**RECORDS TO USE**.
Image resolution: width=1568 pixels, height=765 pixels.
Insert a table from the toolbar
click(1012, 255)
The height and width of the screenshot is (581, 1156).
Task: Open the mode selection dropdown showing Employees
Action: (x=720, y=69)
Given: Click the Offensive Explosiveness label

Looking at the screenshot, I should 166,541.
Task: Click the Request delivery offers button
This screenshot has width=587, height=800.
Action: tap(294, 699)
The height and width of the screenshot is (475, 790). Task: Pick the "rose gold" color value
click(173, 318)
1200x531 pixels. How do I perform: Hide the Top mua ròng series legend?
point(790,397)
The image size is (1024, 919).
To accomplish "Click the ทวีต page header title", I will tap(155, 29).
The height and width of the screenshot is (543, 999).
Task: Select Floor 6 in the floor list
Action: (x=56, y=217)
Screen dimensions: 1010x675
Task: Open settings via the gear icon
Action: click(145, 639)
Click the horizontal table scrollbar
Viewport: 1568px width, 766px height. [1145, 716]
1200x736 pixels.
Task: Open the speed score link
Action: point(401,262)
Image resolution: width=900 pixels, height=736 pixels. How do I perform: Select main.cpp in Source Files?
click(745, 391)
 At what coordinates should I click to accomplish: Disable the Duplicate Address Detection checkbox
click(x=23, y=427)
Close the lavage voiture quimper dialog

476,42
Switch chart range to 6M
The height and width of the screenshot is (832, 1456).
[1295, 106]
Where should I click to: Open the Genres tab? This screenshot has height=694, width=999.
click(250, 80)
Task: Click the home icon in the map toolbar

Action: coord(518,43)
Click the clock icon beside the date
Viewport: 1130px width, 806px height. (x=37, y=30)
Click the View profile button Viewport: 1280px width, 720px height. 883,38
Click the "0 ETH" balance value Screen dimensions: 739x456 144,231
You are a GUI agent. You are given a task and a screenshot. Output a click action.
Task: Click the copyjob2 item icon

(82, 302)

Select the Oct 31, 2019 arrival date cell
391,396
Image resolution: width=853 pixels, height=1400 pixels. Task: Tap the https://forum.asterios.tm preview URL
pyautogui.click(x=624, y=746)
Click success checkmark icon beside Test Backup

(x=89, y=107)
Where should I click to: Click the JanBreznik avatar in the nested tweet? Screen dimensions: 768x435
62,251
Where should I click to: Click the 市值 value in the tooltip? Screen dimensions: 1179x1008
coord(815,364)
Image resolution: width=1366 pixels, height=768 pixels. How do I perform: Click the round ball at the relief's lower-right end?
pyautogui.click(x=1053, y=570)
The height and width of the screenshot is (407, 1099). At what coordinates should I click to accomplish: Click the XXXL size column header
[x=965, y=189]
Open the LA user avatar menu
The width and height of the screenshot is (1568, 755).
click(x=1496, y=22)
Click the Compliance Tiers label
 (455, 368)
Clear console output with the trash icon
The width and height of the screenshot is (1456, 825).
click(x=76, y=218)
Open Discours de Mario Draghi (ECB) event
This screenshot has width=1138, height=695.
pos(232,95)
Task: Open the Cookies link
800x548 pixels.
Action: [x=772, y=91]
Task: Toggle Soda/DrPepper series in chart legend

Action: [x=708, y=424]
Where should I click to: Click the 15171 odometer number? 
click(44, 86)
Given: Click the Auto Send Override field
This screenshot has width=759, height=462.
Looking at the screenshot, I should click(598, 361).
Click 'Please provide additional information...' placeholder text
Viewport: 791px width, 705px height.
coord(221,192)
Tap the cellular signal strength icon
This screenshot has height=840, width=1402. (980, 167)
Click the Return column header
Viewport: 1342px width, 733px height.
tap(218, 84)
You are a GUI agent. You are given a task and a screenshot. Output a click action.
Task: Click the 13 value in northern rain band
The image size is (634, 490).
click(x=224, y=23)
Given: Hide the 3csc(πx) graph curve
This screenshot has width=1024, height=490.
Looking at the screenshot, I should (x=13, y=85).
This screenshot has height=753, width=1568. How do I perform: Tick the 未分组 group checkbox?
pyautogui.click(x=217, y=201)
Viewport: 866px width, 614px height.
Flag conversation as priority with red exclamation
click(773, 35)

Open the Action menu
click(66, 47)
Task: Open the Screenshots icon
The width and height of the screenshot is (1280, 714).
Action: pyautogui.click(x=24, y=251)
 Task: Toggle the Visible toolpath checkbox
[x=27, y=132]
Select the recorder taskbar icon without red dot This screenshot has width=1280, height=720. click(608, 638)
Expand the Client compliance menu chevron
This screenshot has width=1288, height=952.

**WHAT THE EXERCISE ASKS**.
Look above and return each line of the records exactly, from the very first through the line with "The image size is (1024, 919).", both included.

**TASK ANSWER**.
Image resolution: width=1568 pixels, height=765 pixels.
Insert a table from the toolbar
click(1012, 255)
The height and width of the screenshot is (581, 1156).
Task: Open the mode selection dropdown showing Employees
Action: (x=720, y=69)
Given: Click the Offensive Explosiveness label

Looking at the screenshot, I should 166,541.
Task: Click the Request delivery offers button
This screenshot has width=587, height=800.
Action: tap(294, 699)
The height and width of the screenshot is (475, 790). Task: Pick the "rose gold" color value
click(173, 318)
1200x531 pixels. How do I perform: Hide the Top mua ròng series legend?
point(790,397)
The image size is (1024, 919).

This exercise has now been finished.